1988 Nov. - Pacific Foods of Oregon, launches its first soymilk product, Naturally Northwest Soy Beverage [Plain], in a 1-quart Tetra Brik Aseptic carton. The company's new factory is in Tualatin, Oregon.


1990 April - WestSoy Lite, America's first "lite" soymilk, with a low fat content, is introduced in plain, vanilla, and cocoa flavors by Westbrae Natural Foods. Made by adding water to regular soymilk, the product is less expensive to make, but also contains less nutrients.

1990 June - Alpro opens a new soymilk plant at Wevelgem, Belgium. Costing about US$15 million and having a capacity of 45 million liters a year, it is reputed to be the largest in the world. Alpro now makes about 70% of the soymilk in Europe.

1990 Sept. 24 - The company name is changed to Vitasoy International Holdings Ltd. from Hong Kong Soya Bean Products Co. Ltd.

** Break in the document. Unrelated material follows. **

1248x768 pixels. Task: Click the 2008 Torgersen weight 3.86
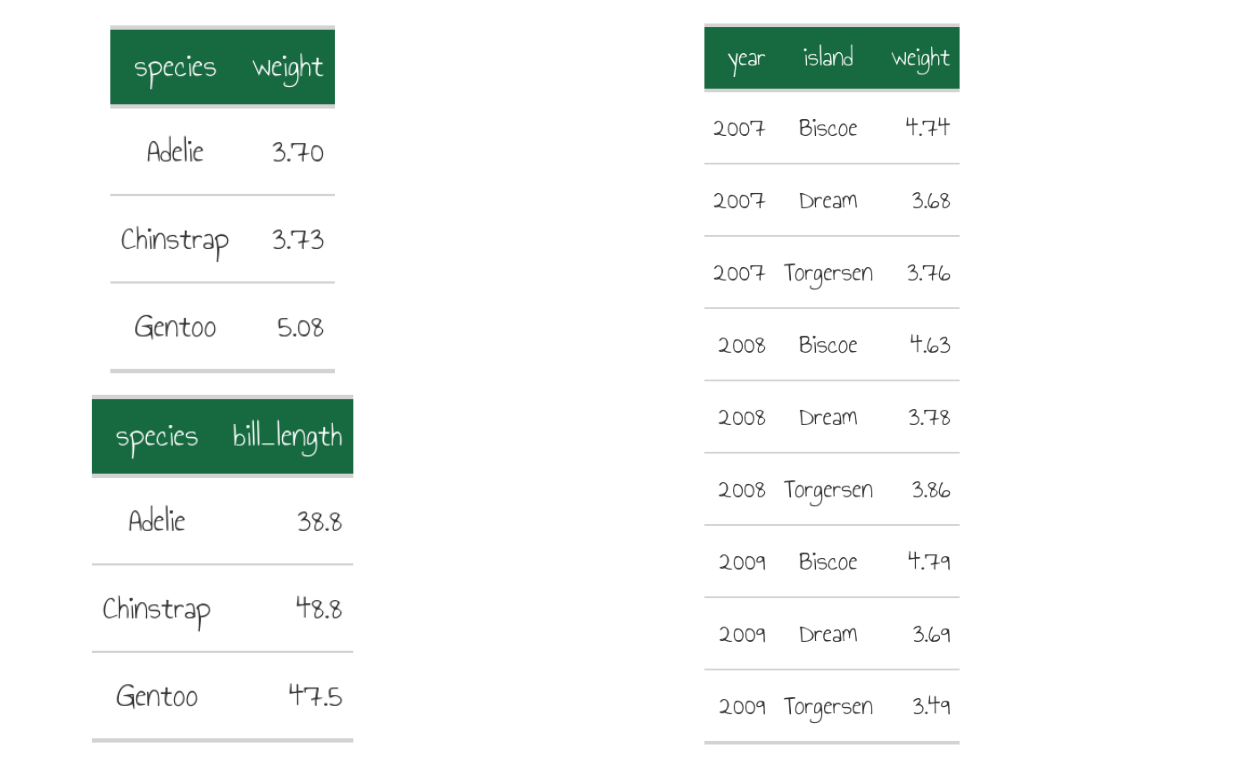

1991 - There are at least 35 processors or marketers of soymilk in the U.S., increasing production to approximately 9.8 million gallons. Consumption is estimated to be growing at between 15 and 20% per year since 1984.

1993 - More than 200 scientific journal articles about soymilk have been published in English, and at least 80 English-language patents on soymilk have been issued between 1912 and 1993.

1994 Jan. - Soy-Um, a low-priced and attractively packaged soymilk, is launched by J&G Inc., a product developer and distributor in Chicago, Illinois. The product is made in Oregon by Pacific Foods.

1995 - A market study is published, estimating that $108 million of soymilk was sold in the U.S. in 1994. This equates to approximately 13.5 million gallons of soymilk. Sales are projected to have risen to over $130 million, or approximately 16.3 million gallons.